Amey hit by £77m loss in highways division
Amey has swung to a group pre-tax loss after suffering restructuring costs and contract disputes in its highways business.
The group’s highways arm posted an operating loss of £77m for the year to 31 December 2016, with a restructuring programme and two contract disputes hitting its bottom line.
Amey’s highways division incurred exceptional charges of £9.9m and £5.5m following contract claims from Herefordshire County Council and Cumbria County Council respectively.
The firm confirmed it had “come to a mutual agreement” with Highways England to exit its contract for Areas 6 (covering East Anglia) and 8 (covering Cambridgeshire, Hertfordshire, Bedfordshire and parts of Suffolk) two years early, a process that completed earlier this year.
Construction News first reported Amey was set to quit the contracts last November, with Kier eventually taking over in both areas.
In its latest results, Amey said its highways contract with Central Bedfordshire Council and Bedford Borough Council had also ended after more than 10 years.
The firm added that the highways division’s new management team – which includes MD James Haluch – had reviewed the business’s ongoing contracts, leading to “a more prudent assessment” of its contract portfolio.
The £77m operating loss at its highways division was the primary cause of an overall £43.9m group pre-tax loss in the year to 31 December 2016.
This compares with a group pre-tax profit of £23.6m in the prior year.
Revenue at the firm was up slightly to £2.59bn from £2.53bn.
Its utilities and facilities management arm and its consulting and rail businesses were both profitable, posting operating profits of £30.3m and £42.6m respectively.
Earlier this year, Amey was the only firm on the consultancy lot of Highways England’s Collaborative Delivery Framework to miss out on work following a major shake-up.
Under the rejigged model, companies on the design and engineering services lot of the CDF were able to bid for 13 packages, with every contractor promised at least one and a maximum of two.
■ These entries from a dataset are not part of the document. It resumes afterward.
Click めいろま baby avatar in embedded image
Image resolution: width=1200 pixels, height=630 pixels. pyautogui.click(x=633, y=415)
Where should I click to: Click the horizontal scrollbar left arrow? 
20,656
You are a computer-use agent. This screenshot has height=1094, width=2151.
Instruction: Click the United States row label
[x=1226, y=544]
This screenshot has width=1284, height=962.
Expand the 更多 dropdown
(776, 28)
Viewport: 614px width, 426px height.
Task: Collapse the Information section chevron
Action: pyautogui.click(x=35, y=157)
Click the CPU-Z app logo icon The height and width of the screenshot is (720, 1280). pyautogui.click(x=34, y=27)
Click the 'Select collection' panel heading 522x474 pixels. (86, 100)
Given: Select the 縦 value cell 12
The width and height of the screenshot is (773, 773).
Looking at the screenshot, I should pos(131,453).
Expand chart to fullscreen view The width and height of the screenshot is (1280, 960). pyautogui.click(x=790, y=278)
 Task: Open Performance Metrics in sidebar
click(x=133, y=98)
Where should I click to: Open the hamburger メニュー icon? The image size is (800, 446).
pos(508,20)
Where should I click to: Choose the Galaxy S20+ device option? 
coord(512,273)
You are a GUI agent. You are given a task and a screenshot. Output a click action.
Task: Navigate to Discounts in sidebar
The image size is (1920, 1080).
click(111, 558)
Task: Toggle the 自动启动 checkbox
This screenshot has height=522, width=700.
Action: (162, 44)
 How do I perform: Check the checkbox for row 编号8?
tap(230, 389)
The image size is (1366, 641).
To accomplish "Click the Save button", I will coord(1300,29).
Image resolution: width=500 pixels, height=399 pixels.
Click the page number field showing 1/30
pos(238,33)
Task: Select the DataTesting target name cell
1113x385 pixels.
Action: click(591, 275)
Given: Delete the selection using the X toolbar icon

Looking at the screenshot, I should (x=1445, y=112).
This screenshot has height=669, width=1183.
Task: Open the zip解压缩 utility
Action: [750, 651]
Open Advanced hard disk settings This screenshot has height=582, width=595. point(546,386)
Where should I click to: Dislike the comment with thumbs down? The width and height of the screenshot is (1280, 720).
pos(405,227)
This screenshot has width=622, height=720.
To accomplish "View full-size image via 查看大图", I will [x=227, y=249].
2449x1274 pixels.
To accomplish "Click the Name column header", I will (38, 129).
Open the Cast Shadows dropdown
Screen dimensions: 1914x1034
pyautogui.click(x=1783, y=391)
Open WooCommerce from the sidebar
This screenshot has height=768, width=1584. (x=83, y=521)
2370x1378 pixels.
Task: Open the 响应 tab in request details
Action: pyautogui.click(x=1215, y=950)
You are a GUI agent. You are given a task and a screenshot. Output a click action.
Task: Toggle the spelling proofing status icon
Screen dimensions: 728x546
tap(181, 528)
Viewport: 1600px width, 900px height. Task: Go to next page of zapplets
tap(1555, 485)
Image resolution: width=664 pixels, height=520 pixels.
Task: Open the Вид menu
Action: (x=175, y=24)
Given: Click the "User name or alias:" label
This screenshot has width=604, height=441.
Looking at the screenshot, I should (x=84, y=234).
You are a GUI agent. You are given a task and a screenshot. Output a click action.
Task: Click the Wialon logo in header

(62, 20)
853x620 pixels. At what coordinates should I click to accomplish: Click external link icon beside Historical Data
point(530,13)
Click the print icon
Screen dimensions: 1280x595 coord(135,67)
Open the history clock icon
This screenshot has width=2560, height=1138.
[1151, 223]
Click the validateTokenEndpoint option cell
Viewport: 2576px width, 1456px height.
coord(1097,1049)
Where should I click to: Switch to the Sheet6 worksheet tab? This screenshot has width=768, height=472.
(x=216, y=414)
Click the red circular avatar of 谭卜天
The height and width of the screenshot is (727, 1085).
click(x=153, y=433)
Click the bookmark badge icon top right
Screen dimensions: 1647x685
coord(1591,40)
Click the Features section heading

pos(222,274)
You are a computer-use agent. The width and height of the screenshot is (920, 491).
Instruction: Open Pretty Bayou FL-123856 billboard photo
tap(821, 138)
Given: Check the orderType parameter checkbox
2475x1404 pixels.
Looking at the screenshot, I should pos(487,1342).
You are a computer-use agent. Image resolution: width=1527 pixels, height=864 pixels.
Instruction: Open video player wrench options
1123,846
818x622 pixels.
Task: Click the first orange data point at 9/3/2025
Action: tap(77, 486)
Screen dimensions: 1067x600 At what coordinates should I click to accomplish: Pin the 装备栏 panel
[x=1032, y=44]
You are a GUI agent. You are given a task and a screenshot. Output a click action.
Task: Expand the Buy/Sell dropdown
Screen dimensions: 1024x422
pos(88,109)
Despite this, Amey was the only firm not to be allocated a package.
New contract wins for the group’s utilities FM business include a deal with the Ministry of Justice to maintain its £212m, 2,100-capacity HMP Berwyn.
Amey also confirmed it had closed legacy issues in its power major projects division.
Overall, the group reported a total forward order book of £10.5bn.
Chief executive Andy Milner said the results reflected a market that had “plateaued”, adding: “Many of our customers have made large budget cuts and that will continue”.
“Our customers want more services and better delivery but have much less money,” he said.
“As well as challenging markets our business had become overly complex, some of our operations were not properly controlled, and the cost of running our business was too high.”
He added that the company had introduced a range of cost-saving measures throughout the year which had resulted in a saving of £15m.
These measures also incurred an exceptional cost of £17.3m and also led to staff cuts of more than 1,400 employees during the year.
“2016 was a challenging year but we have created a stable platform with improved transparency, accountability and performance, increasing our opportunity for future growth and success.”